XXXV - Mathieu

Paris - Décembre 2021

Je suis assis sur mon lit, enfermé dans ma chambre, un joint entre les lèvres. J'ai passé toute la journée à me torturer le crâne à propos de la soirée qui arrive.

Océane va venir chez moi !

Ça fait des heures que je cogite sur ce que ça implique. Sur ce que ça signifie entre elle et moi. Mamie m'a déjà assommé de questions toute la journée et je n'ai jamais su quoi lui répondre.

Je ne sais pas ce que je ressens pour Océane. Je sais que je tiens à elle, c'est évident. Mais j'aurais aimé mettre les choses au clair avant qu'elle rencontre ma famille. Parce que maintenant je suis coincé.

Enzo me demande quand est-ce que mon "amoureuse" va revenir et mamie a déjà ressorti sa bague de fiançailles.

Je les déteste. Mais ils ont raison.

Elle me fait perdre la tête. Et ils l'ont très bien compris.

Sans doute mieux que moi.

Parce qu'au fond de moi, je me rends compte que cette fille, elle est pas comme les autres. Que j'aime passer du temps avec elle, qu'au fond de moi, je m'en veux d'avoir agi comme la pire des merdes lors de notre première rencontre alors qu'elle vient de passer deux semaines à veiller sur mon corps.

Ça aussi, je crois que je réalise pas. J'ai failli mourir. Merde.

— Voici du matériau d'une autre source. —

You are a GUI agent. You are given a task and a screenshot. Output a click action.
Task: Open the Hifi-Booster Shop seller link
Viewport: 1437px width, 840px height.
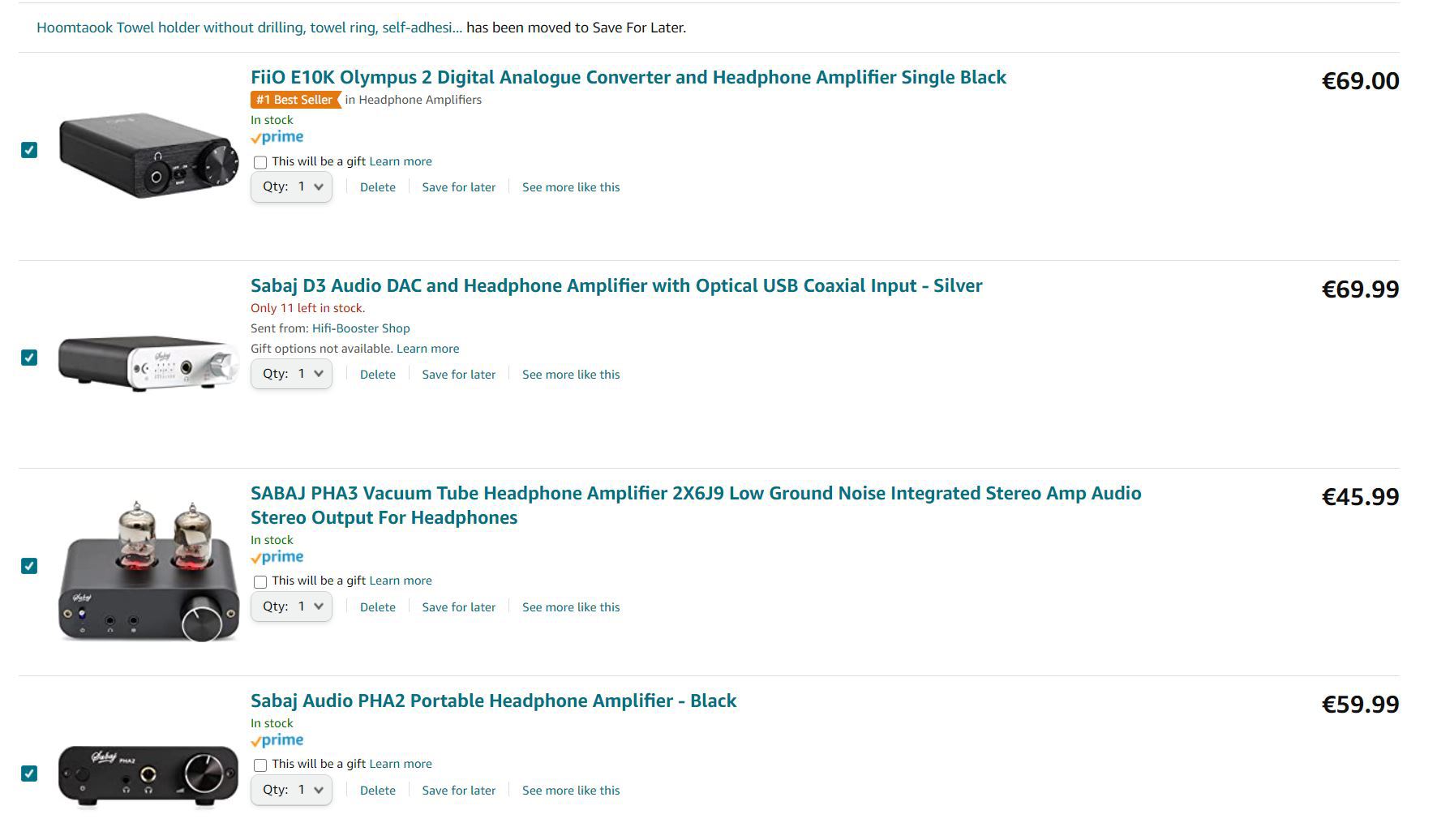361,328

Je me lève et je commence à faire les cents pas dans ma chambre. Je vais devenir fou si je continue à réfléchir comme ça. J'ai besoin de vacances, de me tirer loin d'ici. Juste mes frères, moi et du soleil. Loin de cette vie de merde et des questions qui me trottent dans la tête.

J'allume une nouvelle clope en soufflant la fumée par la fenêtre entrouverte. Je m'accoude contre le bord de celle-ci et je tire lentement sur ma cigarette, les yeux dans le vague. J'essaie de me vider l'esprit, de ne penser à rien.

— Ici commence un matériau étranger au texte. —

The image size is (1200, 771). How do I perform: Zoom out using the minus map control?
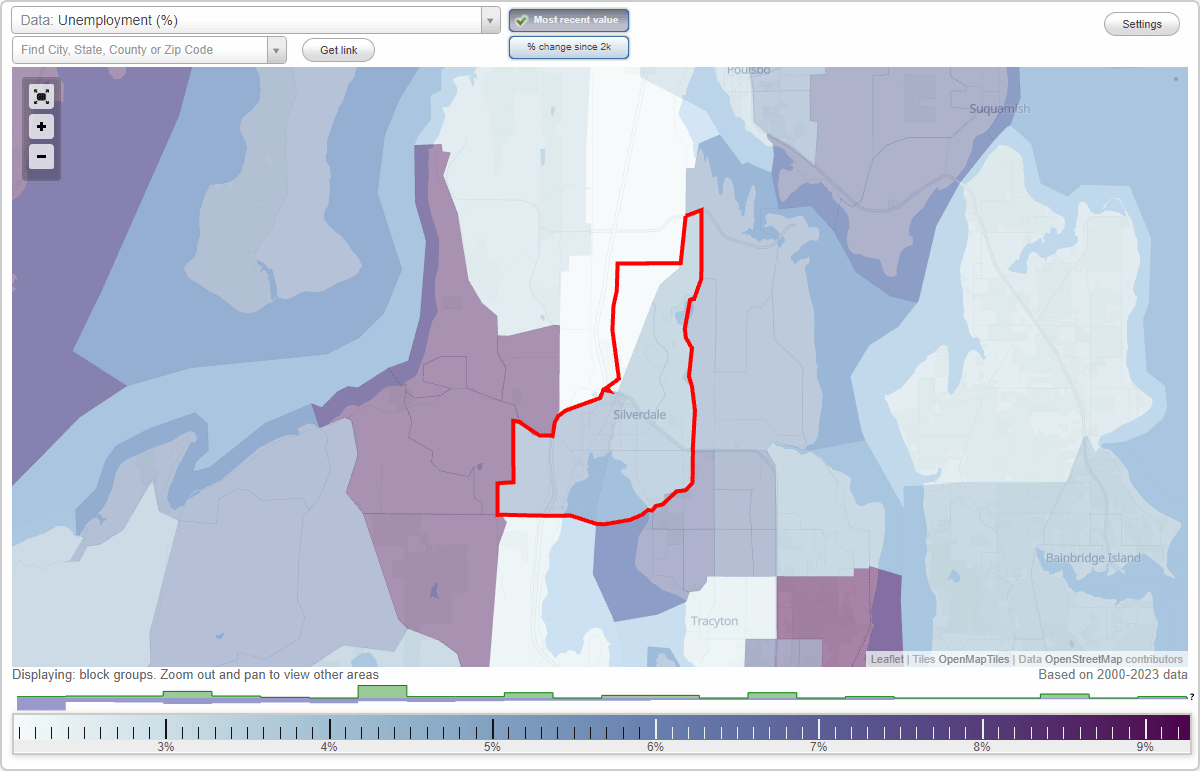41,157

Les minutes défilent, rythmées par les clopes que je me crame une à une. Jusqu'à ce que soudain, la vibration de mon téléphone sur la table basse ne me fasse violemment sursauter.

De @oce_mr
Hey, tu m'envoie ton adresse ? J'ai pas envie de me perdre dans le 92

Un sourire se dessine sur mes lèvres tandis que je lui réponds rapidement avant de me lever d'un bond, la cigarette au bec. Faut que j'arrête de gamberger comme un taré.

Je me précipite sous la douche où je fais couler de l'eau brûlante sur ma peau. J'arrive à peine à me détendre. Je n'ai qu'une envie, en finir au plus vite avec cette soirée. Je pourrais annuler, mais je ne voudrais pas faire ça à Mamie qui a passé la journée dans la cuisine à préparer des spécialités polonaises.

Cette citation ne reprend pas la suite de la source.